Some interesting points on this 'deal':
- Magna gets a 4% 'commitment fee' on each draw-down - payable in shares;
- Magna gets a $1.10 face value on the Con-notes - therefore for each $1, they get to convert for $1.10 (but there's no interest remember), plus they convert at a 15% discount to the VWAP... all up that is a 29% (4% commitment fee + 10% uplift on face value + 15% discount to VWAP on conversion) return that Magna will extract from retail investors;
- Tranches 3 & 4 can be drawn down at milestones (i.e. publishing a JORC & the PFS) - both of which will prime for a P&D;
- Magna can opt out of providing the funding if the liquidity in trading of CFE's shares goes below a threshold (not specified in the announcement);
- Magna can opt out of providing funding if CFE's VWAP is less than $0.02 on any 5 trading days (i.e. they could opt out this next week if the sp doesn't move north soon).

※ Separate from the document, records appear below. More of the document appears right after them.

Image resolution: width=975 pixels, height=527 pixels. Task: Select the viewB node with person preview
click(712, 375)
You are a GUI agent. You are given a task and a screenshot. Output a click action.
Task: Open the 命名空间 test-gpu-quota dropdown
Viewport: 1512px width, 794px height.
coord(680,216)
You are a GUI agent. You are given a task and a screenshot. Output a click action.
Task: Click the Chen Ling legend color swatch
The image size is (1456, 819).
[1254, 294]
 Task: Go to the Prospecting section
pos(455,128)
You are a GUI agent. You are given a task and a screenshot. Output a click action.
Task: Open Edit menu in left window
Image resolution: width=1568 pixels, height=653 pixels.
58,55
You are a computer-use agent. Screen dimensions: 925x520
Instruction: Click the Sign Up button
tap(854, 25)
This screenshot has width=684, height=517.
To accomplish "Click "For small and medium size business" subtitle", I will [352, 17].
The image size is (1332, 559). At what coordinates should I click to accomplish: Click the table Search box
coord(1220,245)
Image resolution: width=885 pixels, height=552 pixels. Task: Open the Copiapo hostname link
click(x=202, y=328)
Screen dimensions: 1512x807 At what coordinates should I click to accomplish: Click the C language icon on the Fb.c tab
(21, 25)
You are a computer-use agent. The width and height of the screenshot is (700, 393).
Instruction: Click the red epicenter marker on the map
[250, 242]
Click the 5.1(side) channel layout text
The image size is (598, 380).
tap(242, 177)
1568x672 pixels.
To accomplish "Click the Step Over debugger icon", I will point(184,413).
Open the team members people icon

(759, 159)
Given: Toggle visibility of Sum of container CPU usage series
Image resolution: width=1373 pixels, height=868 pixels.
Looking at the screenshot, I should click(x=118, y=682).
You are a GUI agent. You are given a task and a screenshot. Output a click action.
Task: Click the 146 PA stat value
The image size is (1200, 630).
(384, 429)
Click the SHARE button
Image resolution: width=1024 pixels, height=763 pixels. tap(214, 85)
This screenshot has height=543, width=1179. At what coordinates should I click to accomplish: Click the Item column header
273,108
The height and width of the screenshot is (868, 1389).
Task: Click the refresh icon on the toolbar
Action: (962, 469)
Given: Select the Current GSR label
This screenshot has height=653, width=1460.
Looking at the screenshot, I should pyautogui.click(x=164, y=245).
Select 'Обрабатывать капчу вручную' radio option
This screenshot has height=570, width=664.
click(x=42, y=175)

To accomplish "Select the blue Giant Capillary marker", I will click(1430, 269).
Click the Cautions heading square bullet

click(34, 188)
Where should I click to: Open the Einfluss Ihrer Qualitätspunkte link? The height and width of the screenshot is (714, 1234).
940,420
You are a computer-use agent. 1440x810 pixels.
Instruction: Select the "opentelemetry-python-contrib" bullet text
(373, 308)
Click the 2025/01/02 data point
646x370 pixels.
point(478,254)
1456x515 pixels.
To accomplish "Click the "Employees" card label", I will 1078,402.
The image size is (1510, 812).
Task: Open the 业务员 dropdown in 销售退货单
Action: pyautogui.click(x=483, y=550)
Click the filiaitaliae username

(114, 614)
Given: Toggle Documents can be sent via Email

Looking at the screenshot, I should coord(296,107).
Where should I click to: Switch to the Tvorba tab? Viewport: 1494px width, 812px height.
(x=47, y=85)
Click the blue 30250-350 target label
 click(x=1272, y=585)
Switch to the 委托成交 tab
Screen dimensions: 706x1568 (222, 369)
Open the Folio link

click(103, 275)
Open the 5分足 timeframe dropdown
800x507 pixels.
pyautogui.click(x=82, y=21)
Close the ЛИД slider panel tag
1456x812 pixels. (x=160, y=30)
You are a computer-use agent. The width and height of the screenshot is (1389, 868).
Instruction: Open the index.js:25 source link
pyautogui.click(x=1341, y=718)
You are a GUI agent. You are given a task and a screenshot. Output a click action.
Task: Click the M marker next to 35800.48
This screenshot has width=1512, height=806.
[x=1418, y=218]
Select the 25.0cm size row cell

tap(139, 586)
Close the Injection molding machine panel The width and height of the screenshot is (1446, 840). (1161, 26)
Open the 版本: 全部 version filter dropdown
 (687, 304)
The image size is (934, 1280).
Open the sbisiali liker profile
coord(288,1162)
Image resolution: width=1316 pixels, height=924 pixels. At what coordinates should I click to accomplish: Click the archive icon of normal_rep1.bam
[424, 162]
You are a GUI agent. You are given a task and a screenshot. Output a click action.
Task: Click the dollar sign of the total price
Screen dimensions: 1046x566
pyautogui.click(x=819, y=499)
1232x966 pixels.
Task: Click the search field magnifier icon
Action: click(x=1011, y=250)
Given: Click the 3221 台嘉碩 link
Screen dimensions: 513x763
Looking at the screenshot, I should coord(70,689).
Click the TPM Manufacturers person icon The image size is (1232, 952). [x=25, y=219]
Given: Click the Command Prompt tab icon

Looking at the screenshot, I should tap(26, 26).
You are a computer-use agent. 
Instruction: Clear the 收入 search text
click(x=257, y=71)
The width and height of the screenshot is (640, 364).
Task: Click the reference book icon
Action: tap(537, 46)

All this points to Magna will get paid by the retail investors on each
pumpmilestone and if Magna determines that there's too few fish for them to shoot in this particular barrel (i.e. lack of liquidity in CFE shares) then they don't have to put their capital at risk...
Also of concern is that the trading restrictions on Magna are set out in the announcement, but even if they were, those restrictions can be removed if CFE is in default or upon 'certain equity conditions' (also not defined in the announcement).
IMO, it is definitely buyer beware from here on especially if looking to purchase post any of the draw-downs!